Searching with a Search Tree
Search:
- Expand out potential plans (tree nodes)
- Maintain a fringe of partial plans under consideration
- Try to expand as few tree nodes as possible
important ideas:
- Fringe
- Expansion
- Exploration strategy
Main question: which fringe nodes to explore
Depth-First Search(DFS)
Strategy: Expand a deepest node first.
Implementation: Fringe is a LIFO stack
Depth-First Search Properties
What nodes DFS expand?
- Some left perfix of the tree
- Could process the whole tree
- if m is finite, takes time \(O(bm)\)
DFS is NOT optimal, because it find the "left-most" solution.
Breadth-First Search(BFS)
Strategy: Expand a shallowest node first.
Implementation: Fringe is a FIFO queue.
Breadth-First Search(BFS) Properties
What nodes BFS expand?
- Processes all nodes above shallowest solution.
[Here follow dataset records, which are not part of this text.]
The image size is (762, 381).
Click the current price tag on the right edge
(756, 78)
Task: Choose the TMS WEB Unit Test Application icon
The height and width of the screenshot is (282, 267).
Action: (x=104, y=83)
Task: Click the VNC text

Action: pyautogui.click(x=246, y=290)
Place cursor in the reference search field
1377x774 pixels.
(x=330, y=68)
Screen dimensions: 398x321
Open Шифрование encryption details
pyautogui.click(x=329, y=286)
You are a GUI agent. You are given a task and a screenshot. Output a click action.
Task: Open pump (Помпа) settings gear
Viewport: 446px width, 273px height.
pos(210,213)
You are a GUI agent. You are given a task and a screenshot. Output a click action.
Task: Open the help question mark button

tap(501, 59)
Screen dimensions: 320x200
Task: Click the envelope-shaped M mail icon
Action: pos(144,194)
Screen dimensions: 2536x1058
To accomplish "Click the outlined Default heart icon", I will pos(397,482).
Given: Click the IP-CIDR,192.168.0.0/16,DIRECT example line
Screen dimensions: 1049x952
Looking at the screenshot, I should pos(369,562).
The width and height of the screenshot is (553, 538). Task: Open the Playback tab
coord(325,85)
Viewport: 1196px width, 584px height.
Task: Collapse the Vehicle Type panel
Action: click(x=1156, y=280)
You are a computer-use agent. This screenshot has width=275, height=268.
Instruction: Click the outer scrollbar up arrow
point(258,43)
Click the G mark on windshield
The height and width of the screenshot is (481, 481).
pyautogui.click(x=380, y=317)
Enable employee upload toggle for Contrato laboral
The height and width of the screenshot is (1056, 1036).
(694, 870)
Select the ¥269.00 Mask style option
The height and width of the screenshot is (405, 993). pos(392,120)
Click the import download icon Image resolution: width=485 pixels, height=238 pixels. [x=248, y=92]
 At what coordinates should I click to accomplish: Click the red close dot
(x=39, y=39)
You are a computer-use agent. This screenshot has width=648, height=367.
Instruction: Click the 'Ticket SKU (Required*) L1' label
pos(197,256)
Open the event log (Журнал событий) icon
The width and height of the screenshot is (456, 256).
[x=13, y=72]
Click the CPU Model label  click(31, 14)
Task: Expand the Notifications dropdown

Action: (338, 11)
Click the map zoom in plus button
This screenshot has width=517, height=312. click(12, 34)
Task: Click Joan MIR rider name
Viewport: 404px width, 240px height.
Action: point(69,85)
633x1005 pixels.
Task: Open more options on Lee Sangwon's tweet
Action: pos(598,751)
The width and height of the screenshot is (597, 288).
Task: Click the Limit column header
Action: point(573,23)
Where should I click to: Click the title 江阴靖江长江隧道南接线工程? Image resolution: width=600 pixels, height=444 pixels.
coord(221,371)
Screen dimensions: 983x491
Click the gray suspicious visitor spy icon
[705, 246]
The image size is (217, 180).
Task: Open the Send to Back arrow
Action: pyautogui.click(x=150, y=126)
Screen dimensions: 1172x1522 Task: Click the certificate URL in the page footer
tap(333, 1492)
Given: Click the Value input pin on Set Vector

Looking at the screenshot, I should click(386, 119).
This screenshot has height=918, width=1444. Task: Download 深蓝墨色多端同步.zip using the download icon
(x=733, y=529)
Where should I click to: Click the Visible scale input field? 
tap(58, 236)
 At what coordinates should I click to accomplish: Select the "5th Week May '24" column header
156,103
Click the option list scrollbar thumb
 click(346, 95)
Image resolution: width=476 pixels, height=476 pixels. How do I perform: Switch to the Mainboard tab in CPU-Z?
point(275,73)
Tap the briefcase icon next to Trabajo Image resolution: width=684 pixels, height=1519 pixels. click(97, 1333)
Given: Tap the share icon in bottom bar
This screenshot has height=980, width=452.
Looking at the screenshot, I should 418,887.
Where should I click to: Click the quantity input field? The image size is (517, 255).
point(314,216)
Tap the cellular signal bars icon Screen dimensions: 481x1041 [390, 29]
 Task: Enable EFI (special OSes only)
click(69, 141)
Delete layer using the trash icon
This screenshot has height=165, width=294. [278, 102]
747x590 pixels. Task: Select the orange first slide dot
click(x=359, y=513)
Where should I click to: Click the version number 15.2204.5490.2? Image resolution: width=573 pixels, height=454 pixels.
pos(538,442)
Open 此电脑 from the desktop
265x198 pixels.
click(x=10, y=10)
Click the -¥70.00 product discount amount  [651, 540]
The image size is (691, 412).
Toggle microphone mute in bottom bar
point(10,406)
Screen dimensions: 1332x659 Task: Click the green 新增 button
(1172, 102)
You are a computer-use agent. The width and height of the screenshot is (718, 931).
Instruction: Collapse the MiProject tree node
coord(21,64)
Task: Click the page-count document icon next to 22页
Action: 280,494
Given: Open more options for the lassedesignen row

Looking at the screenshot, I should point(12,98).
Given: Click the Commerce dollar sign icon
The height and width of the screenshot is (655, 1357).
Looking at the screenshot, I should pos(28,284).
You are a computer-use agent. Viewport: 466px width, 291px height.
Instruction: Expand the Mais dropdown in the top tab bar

- Let depth of shallowest solution be s
- Search takes time \(O(n^s)\)
Takes time \(O(b^s)\)
It is optimal ONLY IF costs are all 1
DFS vs BFS
DFS will be better when you don't have enough space costs. In other words, when you have so many situations or you want to save time, DFS is better.
BFS will be better when all your costs are 1, it can give an optimal solution based on its strategy.
Iterative Deepening
Idea: get DFS's space advantage with BFS's time / shallow-solution advantages
Run a DFS with a depth limit, find all paths with depth limit. if no solution, update depth limit and do the search again.
Uniform Cost Search
Strategy: Expand a cheapest node first.(Greedy)
Fringe is a priority queue.
When we find a path costs n, we ensure that we have searched all the paths that costs smaller than n.
Uniform Cost Search (UCS) Properties
What nodes does UCS expand?
- Processes all nodes with cost less than cheapest solution
- If that solution costs \(C^*\) and arcs cost at least \(\epsilon\), then the "effective depth" is roughly \(\frac{C^*}{\epsilon}\)
- Takes time \(O(b^{\frac{C^*}{\epsilon}})\) (exponential in effective depth)
It is completely optimal
Uniform Cost Issues
UCS explores increasing cost contours.
disadvantages:
- Explores options in every "direction"
- No information about goal location
The One Queue
All these search algorithms are the same except for fringe strategies.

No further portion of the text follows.